Tuesday, August 30, 2011

The show

After lunch and a walk around the capitol, we headed to the theater. The venue of the Jersey Boys was the Ohio Theater. The theater was declared a National Historic Landmark in 1977. The Ohio Theater is a wonderful old theater that was saved from the wrecking ball in 1969.

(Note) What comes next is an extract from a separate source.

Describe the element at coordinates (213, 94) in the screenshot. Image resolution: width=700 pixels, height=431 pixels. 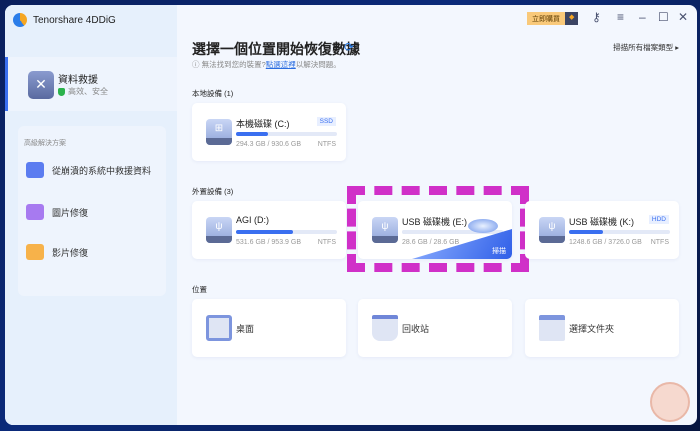
I see `local-devices-label: 本地設備 (1)` at that location.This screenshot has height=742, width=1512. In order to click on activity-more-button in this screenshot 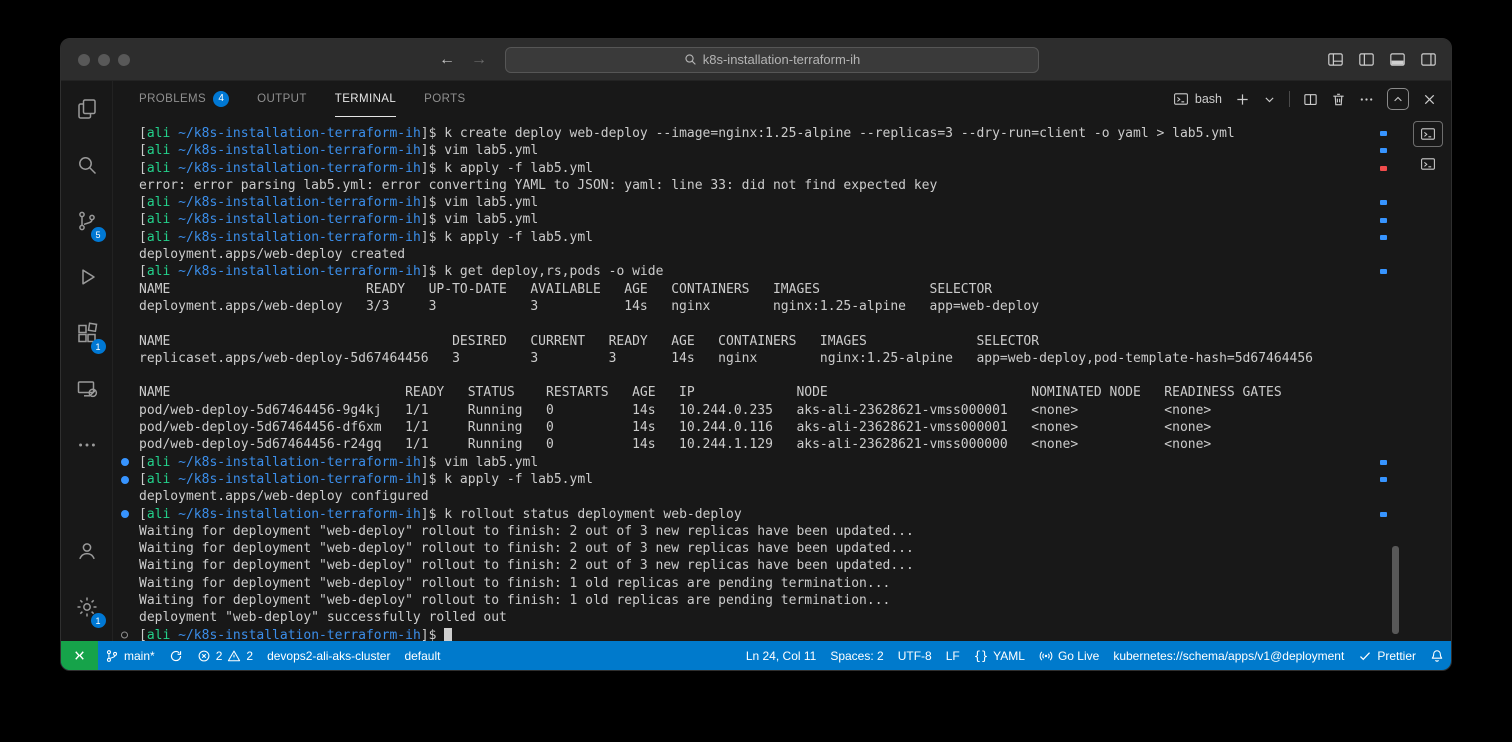, I will do `click(87, 445)`.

When Scottish-born architect, Thomas W. Lamb, designed the Ohio Theatre, he envisioned “a palace for the average man.” The Ohio Theatre opened in 1928—a Loew's movie house that was a 2,779-seat Spanish-Baroque masterpiece—complete with its own orchestra and theatre organ. In addition to the movies, live stage shows touring on the Loews circuit found a home on the Ohio stage. During the heyday of vaudeville, many top performers crossed the Ohio's stage, including Milton Berle, Ray Bolger, Cab Calloway, Buddy Ebsen, Martha Raye, Jean Harlow, Ginger Rogers, Kate Smith, and a young M.C. with a violin named Jack Benny.

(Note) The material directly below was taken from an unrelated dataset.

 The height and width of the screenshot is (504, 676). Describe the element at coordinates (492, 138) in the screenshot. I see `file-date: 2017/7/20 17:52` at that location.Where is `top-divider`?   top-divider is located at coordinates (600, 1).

This lobby below is downstairs where the bathrooms are located.
To decorate and furnish the Ohio, Loew's chose Anne Dornan, one of the first women to graduate from the Columbia School of Architecture. Dornan traveled around the world to select art and furnishings, even going on a safari to find appropriate decorations for the "Africa Corner" in the lower lounge of the Ohio. Approximately $1,000,000 was spent on art and furnishings -- more than the cost of the building itself!

During Saturday's matinee we did not see the famous organ since it is stored on a moving platform and was below the stage. The Ohio Theatre's pipe organ was built by The Robert Morton Organ Company of Van Nuys, California. It was installed in 1928 in time for the theater's opening on March 17, 1928, though tonal finishing continued after opening day. The cost of the original instrument was $21,000. It is one of four identical four manual, twenty rank pipe organs built by Robert Morton for Loew's theaters with the others located in Kansas City, MO, Pittsburgh, PA and Hartford, CT. However it is the only one of the four to still be in its original home, and only one of a handful of theater organs around the world to also bestow the claim of being it the venue for which it was built.

Jersey Boys is a great show. It is a documentary-style musical, based on the lives of one of the most successful 1960s rock'n roll groups, the Four Seasons.

Joseph Leo Bwarie makes the audience swoon when he skillfully channels Frankie Valli’s signature falsetto during songs such as ‘Sherry,’ ‘Big Girls Don’t Cry’ and ‘Walk Like A Man.’


This show was so fun, amazingly fast, and energetic.